begin Text passage

% Generated by roxygen2: do not edit by hand
% Please edit documentation in R/hybridRepairFilter.R
\name{hybridRepairFilter}
\alias{hybridRepairFilter}
\alias{hybridRepairFilter.default}
\alias{hybridRepairFilter.formula}
\title{Hybrid Repair-Remove Filter}
\usage{
\method{hybridRepairFilter}{formula}(formula, data, ...)

\method{hybridRepairFilter}{default}(x, consensus = FALSE,
  noiseAction = "remove", classColumn = ncol(x), ...)
}
\arguments{
\item{formula}{A formula describing the classification variable and the attributes to be used.}

\item{data, x}{Data frame containing the tranining dataset to be processed.}

\item{...}{Optional parameters to be passed to other methods.}

\item{consensus}{If set to \code{TRUE}, consensus voting scheme is applied to identify noisy instances. Otherwise (default),
majority approach is used.}

\item{noiseAction}{Character which can be set to "remove", "repair" or "hybrid". The filter accordingly decides
what to do with the identified noise (see Details).}

\item{classColumn}{Positive integer indicating the column which contains the (factor of) classes.
By default, the last column is considered.}
}
\value{
An object of class \code{filter}, which is a list with seven components:
\itemize{
   \item \code{cleanData} is a data frame containing the filtered dataset.
   \item \code{remIdx} is a vector of integers indicating the indexes for
   removed instances (i.e. their row number with respect to the original data frame).
   \item \code{repIdx} is a vector of integers indicating the indexes for
   repaired/relabelled instances (i.e. their row number with respect to the original data frame).
   \item \code{repLab} is a factor containing the new labels for repaired instances.
   \item \code{parameters} is a list containing the argument values.
   \item \code{call} contains the original call to the filter.
   \item \code{extraInf} is a character that includes additional interesting
   information not covered by previous items.
}
}
\description{
Ensemble-based filter for removing or repairing label noise from a dataset as a
preprocessing step of classification. For more information, see 'Details' and
'References' sections.
}
\details{
As presented in (Miranda et al., 2009), \code{hybridRepairFilter} builds on the dataset an ensemble of four
classifiers: SVM, Neural Network, CART, KNN (combining k=1,3,5). According to their predictions and
majority or consensus voting schemes, a
subset of instances are labeled as noise. These are removed if \code{noiseAction} equals "remove", their class
is changed into the most voted among the ensemble if \code{noiseAction} equals "repair", and when the latter
is set to "hybrid", the vote of KNN decides whether remove or repair.

All this procedure is repeated while the accuracy (over the original dataset) of the ensemble
trained with the processed dataset increases.
}
\examples{
# Next example is not run in order to save time
\dontrun{
data(iris)
out <- hybridRepairFilter(iris, noiseAction = "hybrid")
summary(out, explicit = TRUE)
}
}
\references{
Miranda A. L., Garcia L. P. F., Carvalho A. C., Lorena A. C. (2009): Use of
classification algorithms in noise detection and elimination. In \emph{Hybrid Artificial
Intelligence Systems} (pp. 417-424). Springer Berlin Heidelberg.
}

end Text passage
begin Provided entries

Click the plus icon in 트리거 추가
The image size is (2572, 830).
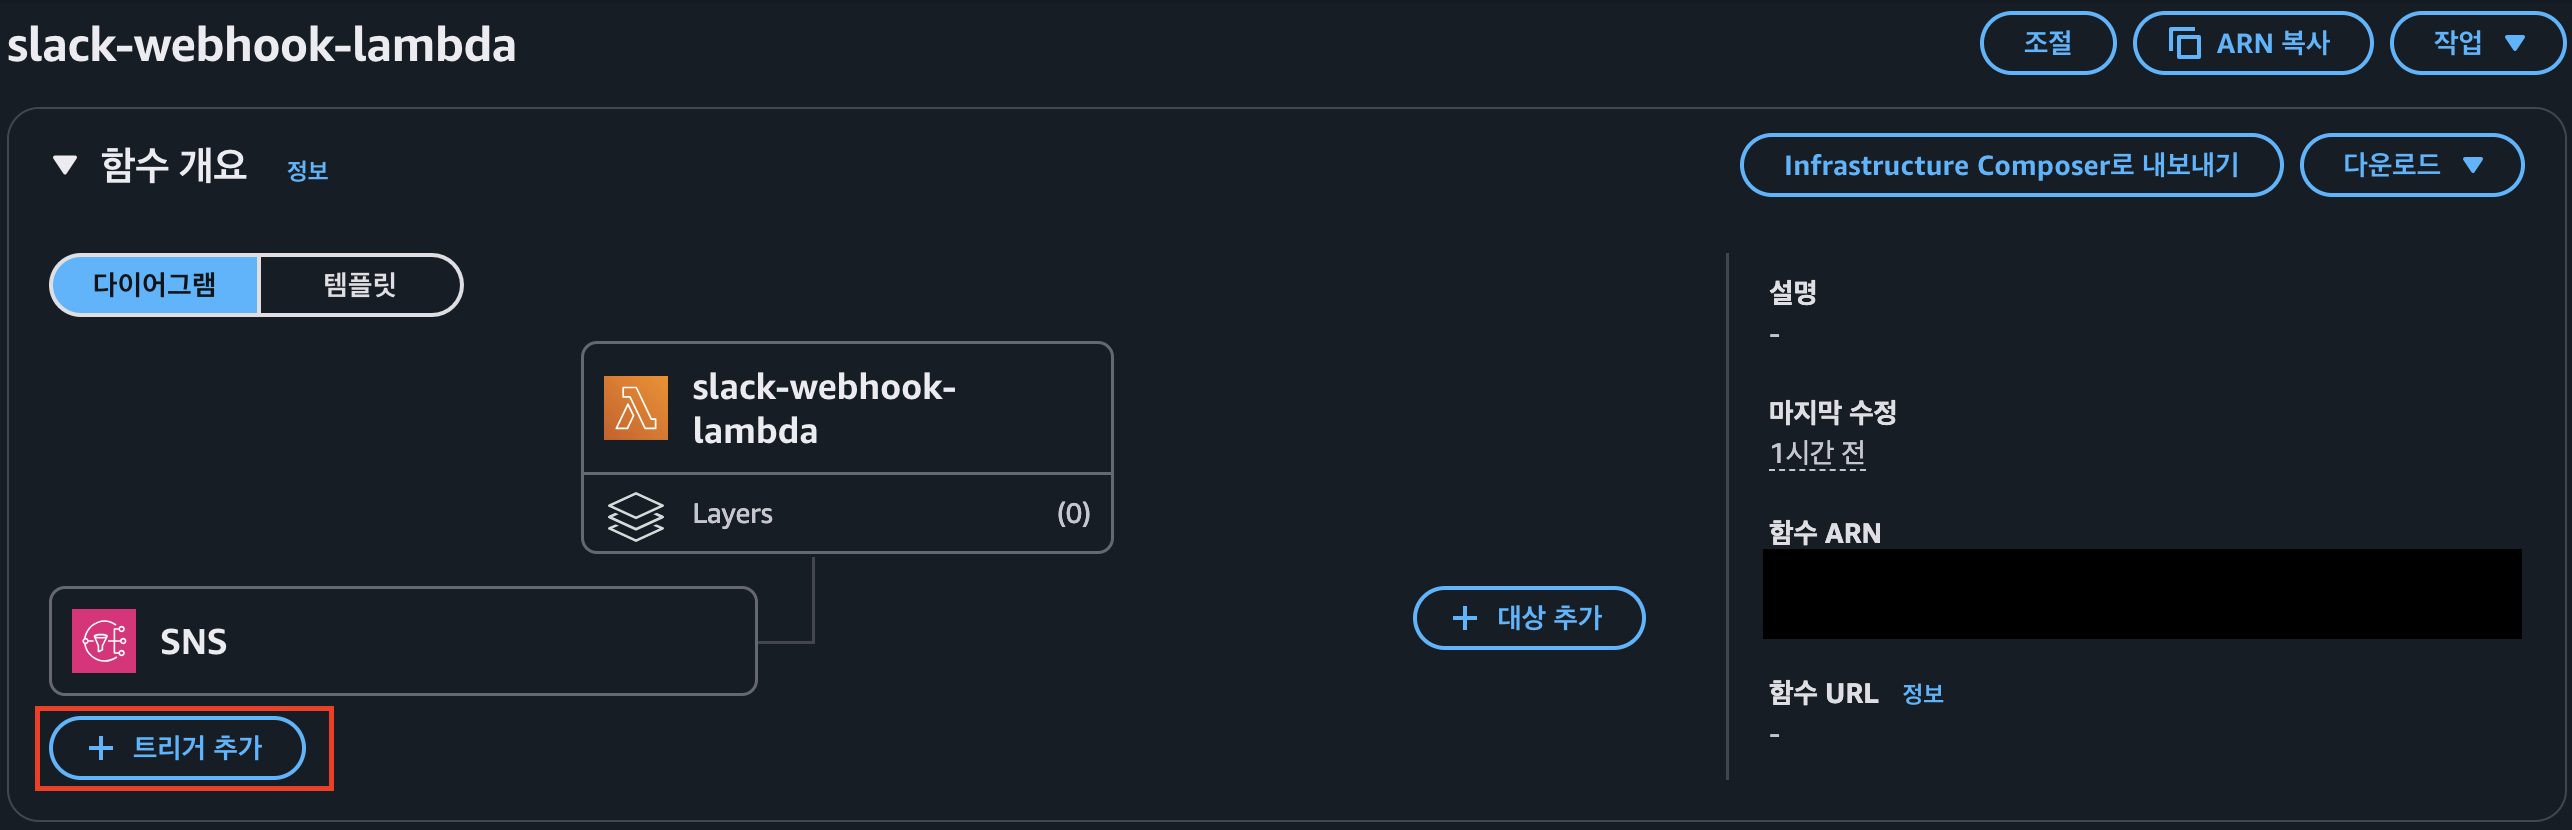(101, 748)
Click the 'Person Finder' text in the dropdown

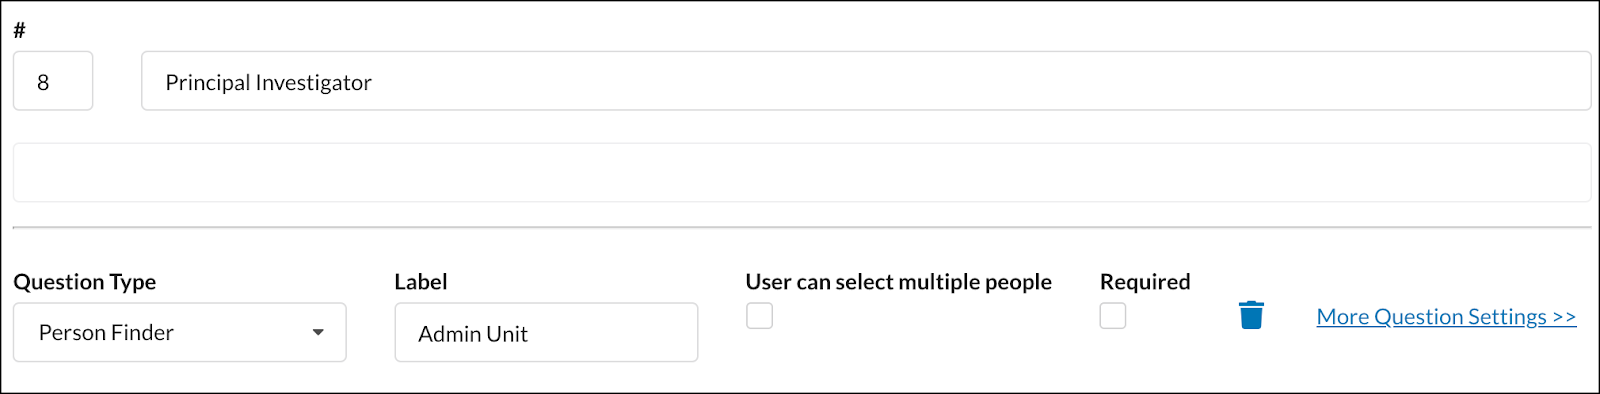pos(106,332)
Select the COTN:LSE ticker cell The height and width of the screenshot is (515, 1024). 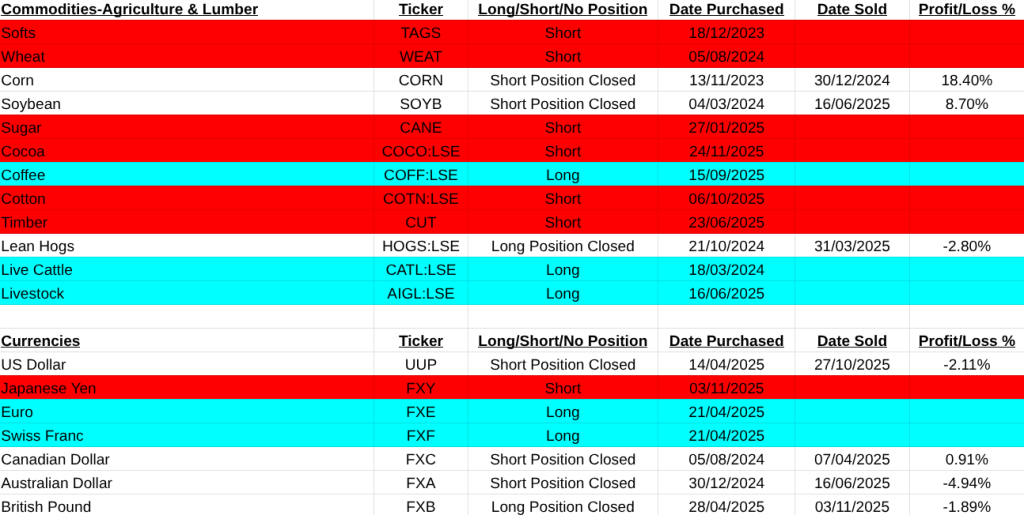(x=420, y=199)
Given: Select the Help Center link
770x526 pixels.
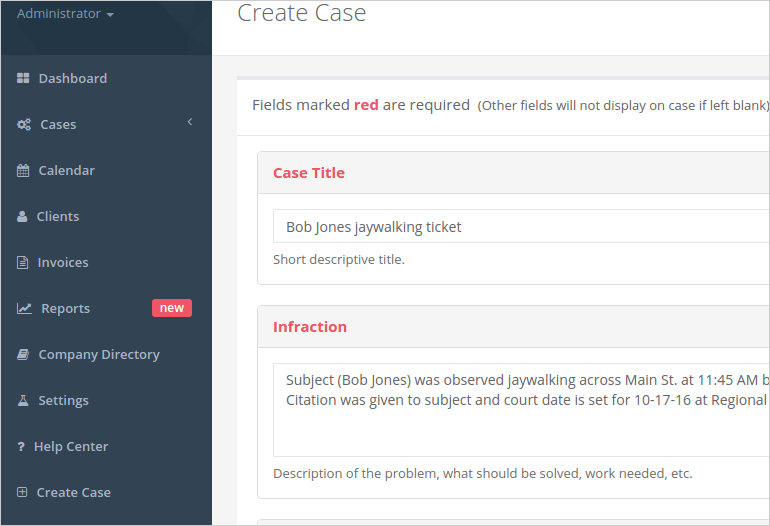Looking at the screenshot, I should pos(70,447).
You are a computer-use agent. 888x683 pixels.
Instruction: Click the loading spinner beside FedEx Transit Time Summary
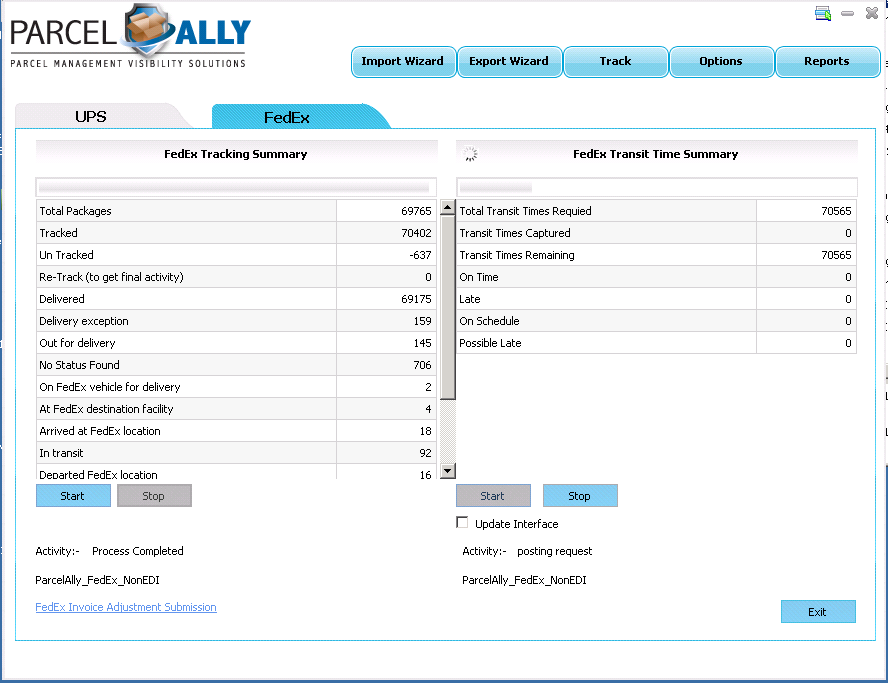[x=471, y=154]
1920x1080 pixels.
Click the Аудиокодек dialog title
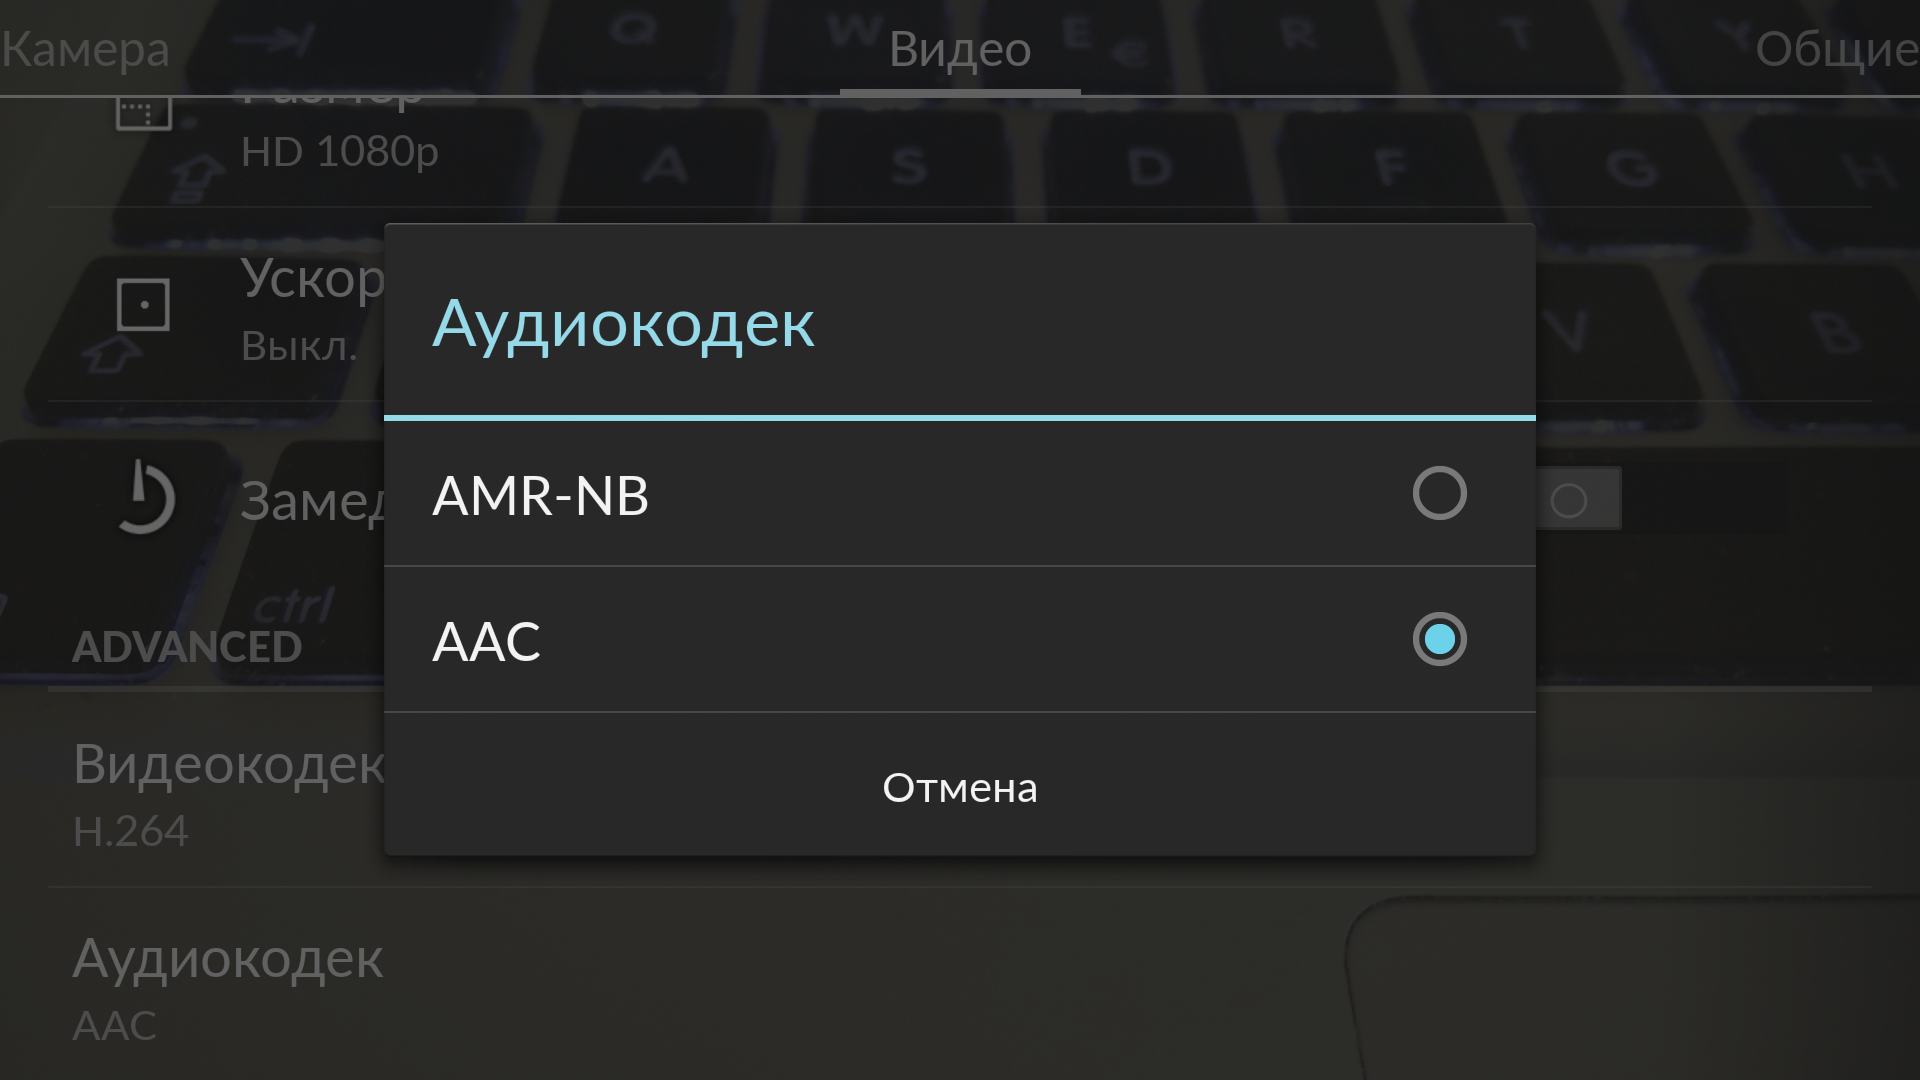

end Provided entries

§ **Task set**:
**a)** Repeat the passage of the hybridRepairFilter documentation that begins with the words "By default, the" and ends after the words "for repaired instances.".
**b)** Reproduce the lines of the records from the one containing "1920x1080 pixels." through the final line of the records, and omit the pictures.

§ **Exercise results**:
**a)**
By default, the last column is considered.}
}
\value{
An object of class \code{filter}, which is a list with seven components:
\itemize{
   \item \code{cleanData} is a data frame containing the filtered dataset.
   \item \code{remIdx} is a vector of integers indicating the indexes for
   removed instances (i.e. their row number with respect to the original data frame).
   \item \code{repIdx} is a vector of integers indicating the indexes for
   repaired/relabelled instances (i.e. their row number with respect to the original data frame).
   \item \code{repLab} is a factor containing the new labels for repaired instances.

**b)**
1920x1080 pixels.
Click the Аудиокодек dialog title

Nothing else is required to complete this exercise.